Perse la moglie e la figlia: ora il marito è tra gli accusati

Iniziato il processo per la tragedia del 3 gennaio 2018 in alta val Venosta. Una slavina travolse e uccise una donna germanica di 45 anni e la figlioletta undicenne


Mario Bertoldi


BOLZANO. La disperazione per una famiglia distrutta in pochi attimi con la moglie e la figlia travolte da una slavina in una mattinata sbagliata di sci alpinismo nella zona di San Valentino alla Muta in alta val Venosta.

A distanza di quattro anni (i fatti risalgono al 3 gennaio 2018) il padre e marito delle due vittime è ora sotto processo in tribunale a Bolzano per rispondere di concorso in omicidio colposo plurimo e valanga colposa. Complessivamente gli imputati trascinati in giudizio dalla Procura sono cinque. Nella mattina della tragedia persero la vita Petra Theurer, germanica di 45 anni e la figlioletta Mia di appena 11 anni.
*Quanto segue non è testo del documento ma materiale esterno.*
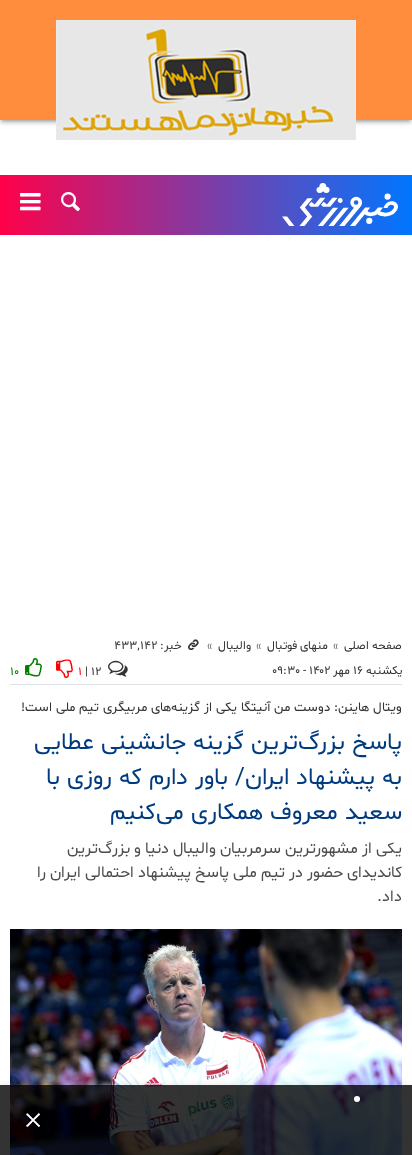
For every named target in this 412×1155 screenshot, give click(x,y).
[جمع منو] (25, 1120)
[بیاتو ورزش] (206, 80)
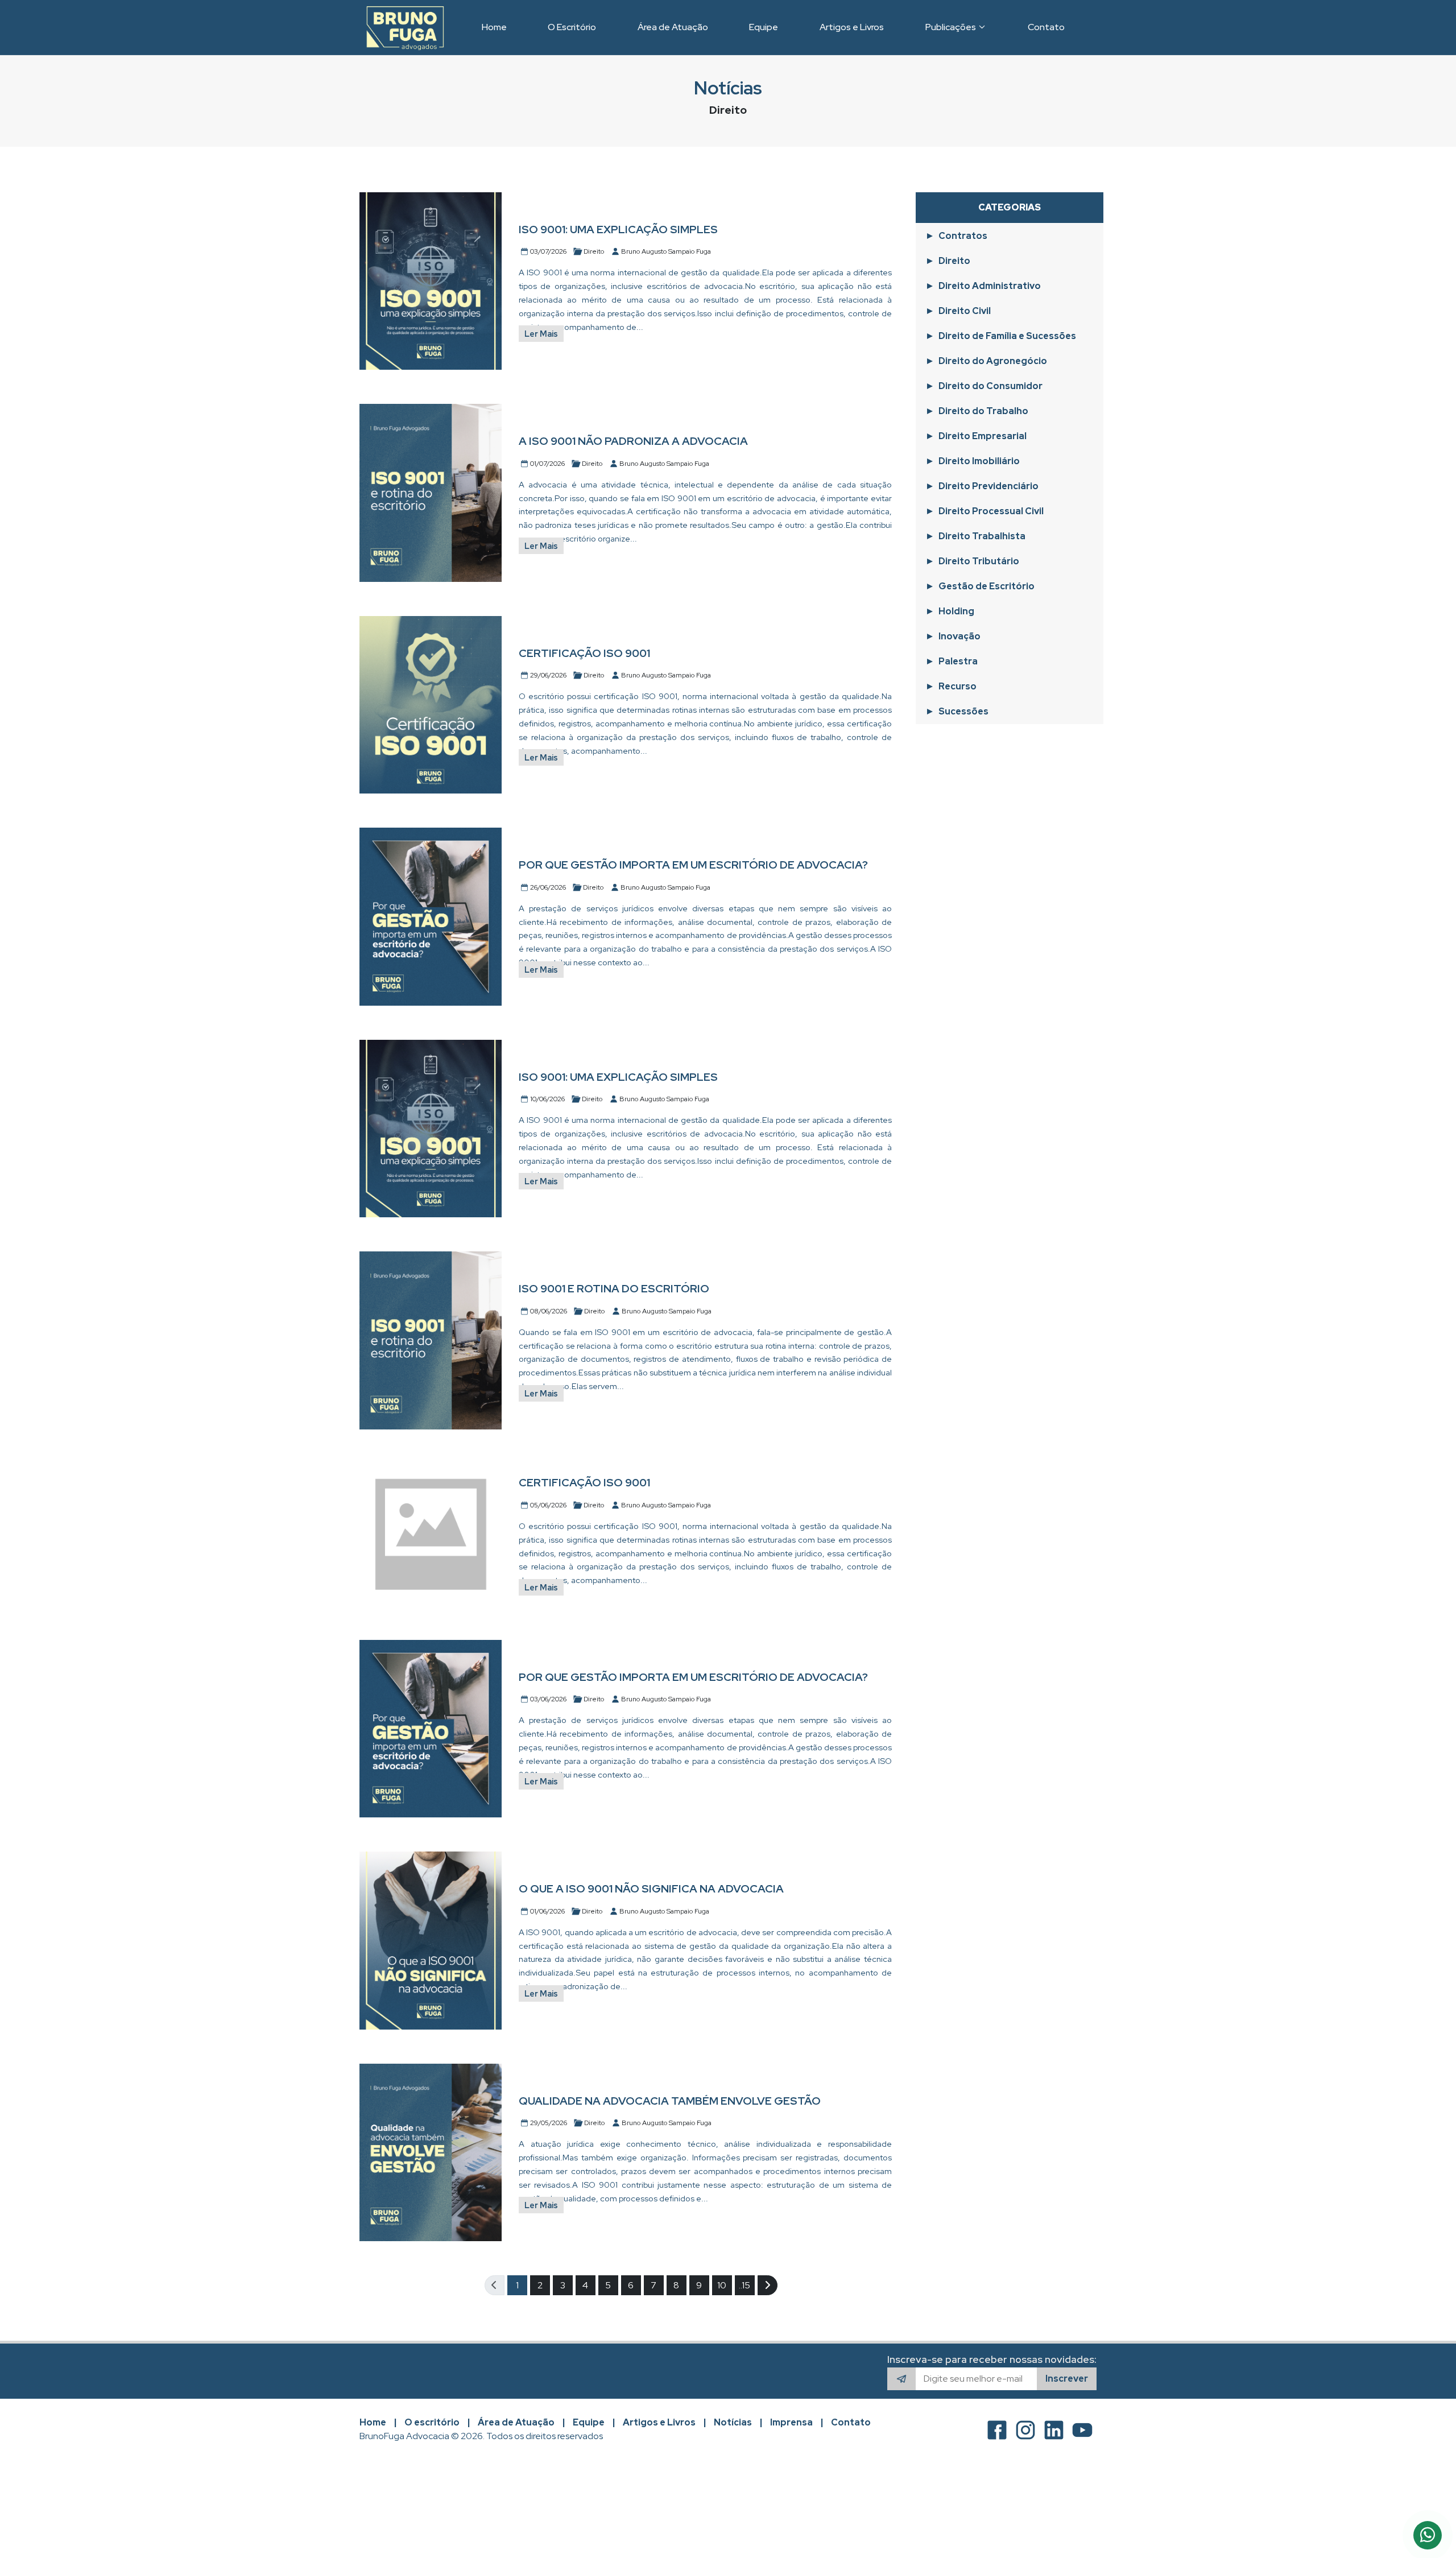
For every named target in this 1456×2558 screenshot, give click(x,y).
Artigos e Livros (659, 2422)
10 (721, 2285)
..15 (744, 2285)
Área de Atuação (516, 2422)
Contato (851, 2422)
La donna venne trovata sopra la ragazzina, con le braccia aperte in un estremo tentativo di protezione. Purtroppo non servì a nulla. La bambina venne recuperata dalle squadre di soccorso ormai priva di vita. La madre, invece, respirava ancora e venne trasportata d’urgenza all’ospedale di Silandro ove però spirò poco dopo.

L’inchiesta (affidata al sostituto procuratore Andrea Sacchetti) appurò che non si trattò di una fatalità. Proprio per questo ora cinque componenti del gruppo di sette persone (del quale facevano parte anche le due vittime) rischiano la condanna.
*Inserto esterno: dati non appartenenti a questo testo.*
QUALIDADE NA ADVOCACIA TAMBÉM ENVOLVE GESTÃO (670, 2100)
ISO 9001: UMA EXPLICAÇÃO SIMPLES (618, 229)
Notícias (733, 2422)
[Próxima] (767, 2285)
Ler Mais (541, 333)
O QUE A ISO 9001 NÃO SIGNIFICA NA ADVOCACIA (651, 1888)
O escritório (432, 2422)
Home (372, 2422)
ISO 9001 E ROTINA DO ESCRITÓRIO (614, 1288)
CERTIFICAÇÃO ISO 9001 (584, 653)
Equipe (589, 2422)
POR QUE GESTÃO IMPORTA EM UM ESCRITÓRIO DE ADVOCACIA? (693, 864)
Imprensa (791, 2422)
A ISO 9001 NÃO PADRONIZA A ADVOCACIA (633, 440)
Anche i primi testimoni sentiti in aula (cioè alcuni soccorritori) hanno confermato che tutti i bollettini metereologici specializzati diffusi dalla Provincia indicavano un notevole rischio di valanghe in quota. Nonostante ciò il gruppo aveva deciso di sciare fuori pista lungo un pendio molto ripido (con pendenze sino a 40 gradi) nonostante fossero facilmente intuibile i rischi del momento. Tra il resto quel giorno il tempo era perturbato con forti nevicate in atto (e nebbia fitta) che avrebbero aumentato ulteriormente il pericolo.

Nel corso dell’inchiesta fu severa (e probabilmente decisiva per arrivare al rinvio a giudizio) la valutazione di Jürg Schweizer professore elvetico (e grande esperto di valanghe che deporrà il 2 novembre prossimo) su quanto avvenuto in quota. Quella di cui facevano parte anche le due vittime sarebbe stata una comitiva «mal organizzata e sostanzialmente incosciente».
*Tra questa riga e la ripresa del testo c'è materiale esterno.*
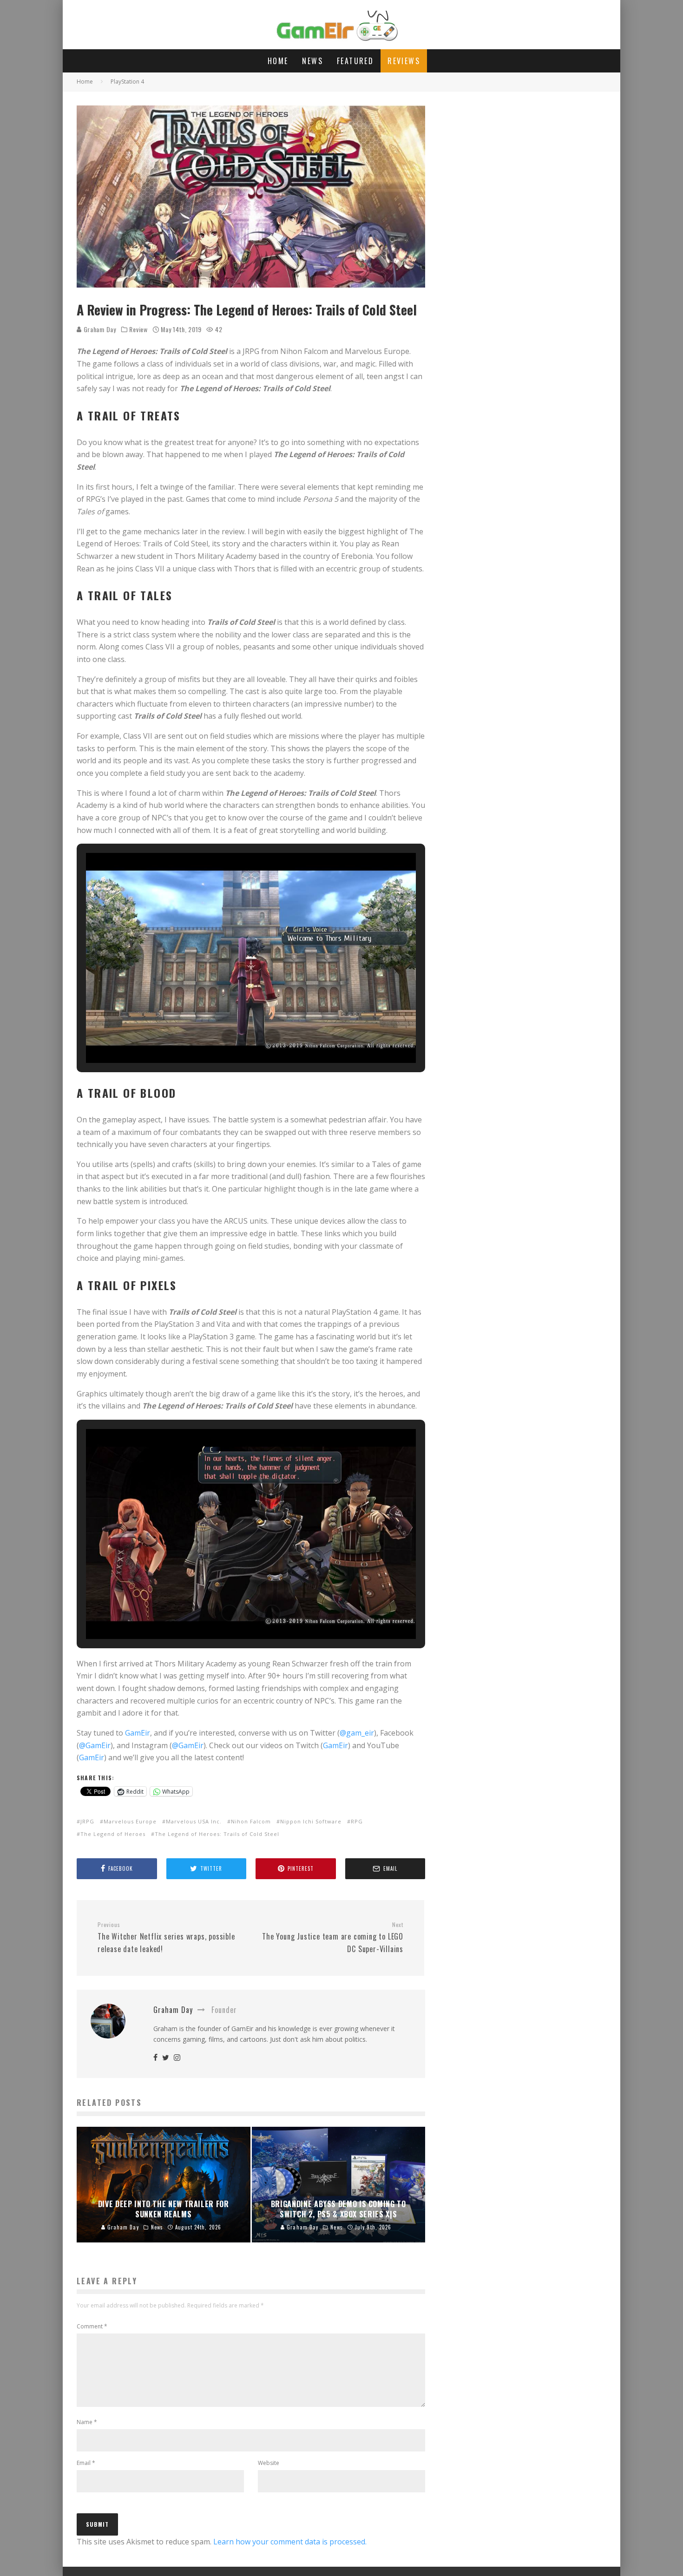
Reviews (403, 60)
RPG (357, 1821)
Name (87, 2422)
In aula è stato confermato davanti al giudice Ivan Perathoner che, nonostante l’elevato pericolo di valanghe, solamente un paio di sci alpinisti del gruppo erano dotati dall’Arva, l’apparecchiatura elettronica che può essere decisiva nella ricerca di persone eventualmente sepolte da metri di neve. La gita in quota era stata orgnizzata da uno sci club di Ludwigsburg, cittadina del Baden-Württemberg.

Il giorno della tragedia fu evidente un’ imprudenza imbarazzante confermata dal consulente della Procura che però non ha saputo indicare con certezza se la slavina si sia staccata autonomamente o sia stata provocata dal passaggio degli stessi scialpinisti.